On this New Years Eve 2021, I sit at my desk just as daylight is starting to break through allowing myself to do some reflection. It’s been a hard year. Normally this day excites me, but today my heart is heavy, and the future seems unclear. I read my last devotional in my Joy book and put it on the shelf, I write for the last time of this year in my gratitude journal, and I ponder what will 2022 look like. I ponder what I did in 2021 to make the world around me better.
2021 has been hard. I lost my grandfather, my dad and my father-in-law. My eyes were opened to some people who I thought were my friends. I questioned my path and where I found myself. I questioned my future. I questioned was I doing anything that God put me on this earth to do. Yet 2021 was good as well. I grew more than I could have dreamed possible. I got the most beautiful grand daughter. I started my sessions and had the opportunity to have some quality interviews and meet some amazing people through those. Hopefully I impacted a life as well. I met some amazing people, coaches and friends along my journey that are changing my life, and pouring into my life. I learned so much about myself and had some intense self reflections about who I am, who I want to be, and more importantly who I don’t want to be. You see, I get to write my story. What shall it say? That makes a hard year somewhat better, but we must realize time isn’t always on our side. We waste so much time.
2021 taught me that life is so short and in a moments notice our entire life can change. We may not get the chance to make a wrong right. We may not get the chance to say sorry. We may not get the chance to speak kindly to someone we’ve spoken angrily to. We may not get the chance to say good-bye. We may not get the chance to pour into a life we were supposed to. I watched someone pass who lived a life of bitterness and regret. I watched someone pass who spent too much time on people who didn’t really care about them. Someone recently told me that we’re always going to have haters who are simply in our lives to sabotage, or use us, but we still must go on, and do good despite their efforts. You see I am learning that life is 10% of what happens to us and 90% of how we react. So what are you reacting to that is taking too much energy? What are you focusing on that is causing you to lose focus on what really matters? I am asking myself those questions today as well.

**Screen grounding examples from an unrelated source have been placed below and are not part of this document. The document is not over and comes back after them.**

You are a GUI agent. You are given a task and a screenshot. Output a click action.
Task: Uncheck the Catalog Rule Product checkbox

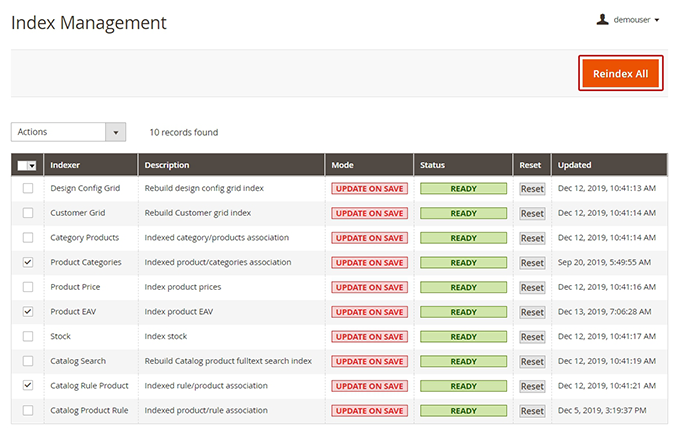[28, 385]
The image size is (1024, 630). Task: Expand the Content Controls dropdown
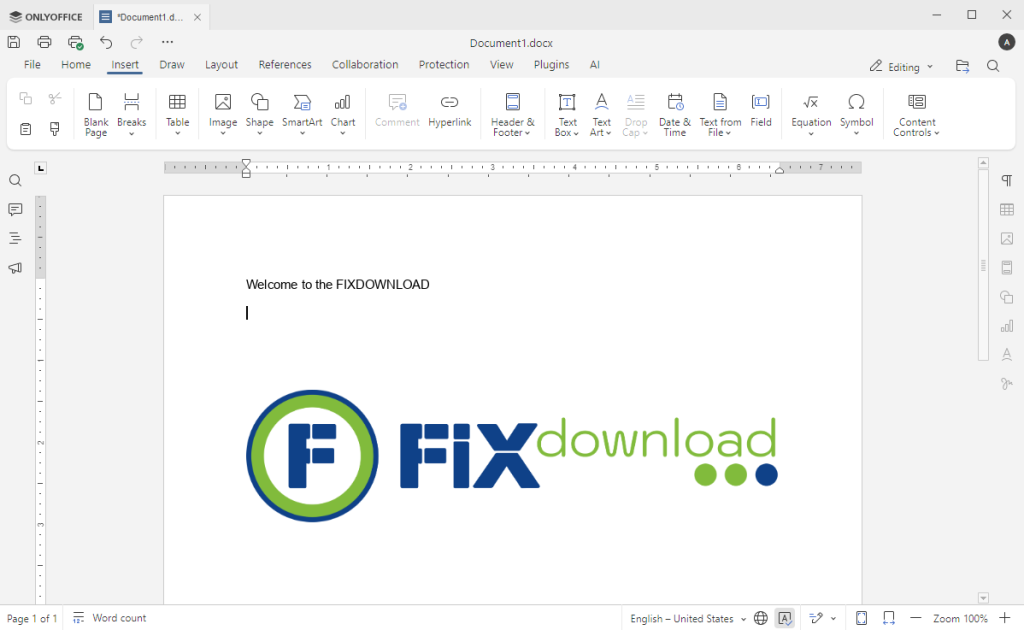click(x=916, y=115)
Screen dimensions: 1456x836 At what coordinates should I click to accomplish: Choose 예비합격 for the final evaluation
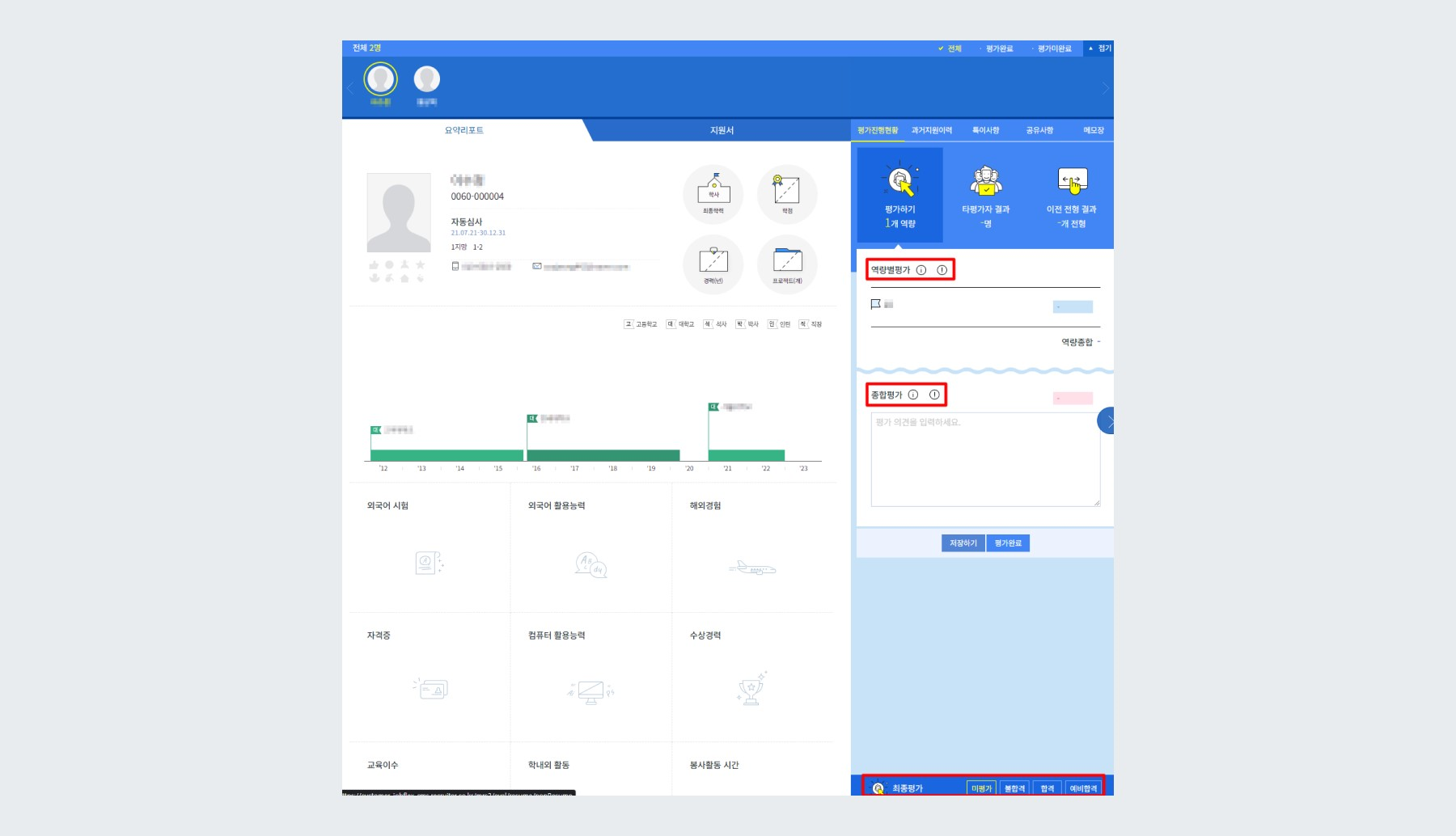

The only thing I am sure of today is that I want to make some consistent changes in 2022. I want to do more and talk less. I want to impact more lives and live a life of total significance. I want to go to bed each day knowing I added value to somebody and that I devalued no one. I had a friend/coach tell me recently that I had a work to do and I needed to keep my focus on that, not on the things going on around me trying to steal my focus. So my prayer for 2022 is that I can remain focused on the journey laid out before me, and less on the distractions that will try to stop me. My prayer for 2022 is that I somehow influence some changed lives and make a real difference. My prayer is that my heart remain open and my mind clear on my purpose! What shall you do with the blank slate laid out before you? Only you get to answer that, and only you get to make some real significant changes if you need to. Don’t wait, tomorrow is not promised. We don’t always get a second chance so let me ask you in closing, what will you do with the life you’ve been given? Use it for good, or spend it tearing people down, gossiping, partying, just living for today and not for real change? I can’t answer that for you, but I know what my answer is today. Happy New Year to you all!